Randomized open-label, parallel-group trial
Five-point rating scale (0 = none, 4 = severe), to measure pain
Authors noted an overall trend toward lower pain rating scores in the SR2 group. This difference was statistically significant (p = 0.05) on day 3 only. The total accumulative rescue dose over the study period was significantly higher for SR1 (p = 0.03). Authors noted no significant differences in side effects between the two groups. All patients taking SR2 elected to remain on that medication; 75% of patients preferred to continue taking SR1. Median morphine dose overall was higher in the SR1 group. The sample size was determined by power analysis.
The study suggests that, compared to SR1, SR2 may provide better analgesic efficacy, resulting in less overall need for rescue medication.

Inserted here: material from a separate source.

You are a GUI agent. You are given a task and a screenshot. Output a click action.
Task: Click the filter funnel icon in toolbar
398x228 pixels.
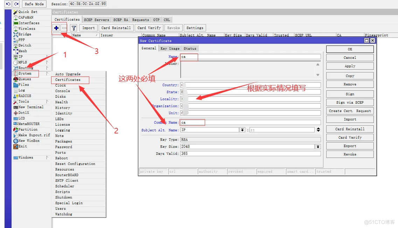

Findings suggest that the efficacy of various formulations of controlled- and sustained-release oral morphine preparations can be different. Nurses should be aware of this in the context of managing chronic pain. Researchers should undertake long-term studies to provide clinically relevant data in this regard.
Homsi, J., Nelson, K.A., Sarhill, N., Rybicki, L., LeGrand, S.B., Davis, M.P., & Walsh, D. (2001). A phase II study of methylphenidate for depression in advanced cancer. American Journal of Hospice and Palliative Care, 18, 403–407.
A phase II study of methylphenidate for depression in patients with advanced cancer
Patients who were identified as being depressed by a palliative medicine attending physician were treated with methylphenidate twice daily. Doses were titrated per regimen until response was obtained. Patients were assessed during a telephone call or bedside interview. The study timeframe was seven days.
Depression was resolved in all patients, most on day three. The maximum daily dose needed was 20 mg. Other symptoms also improved, mean pain scores significantly decreased, and all who responded to treatment were satisfied with therapy.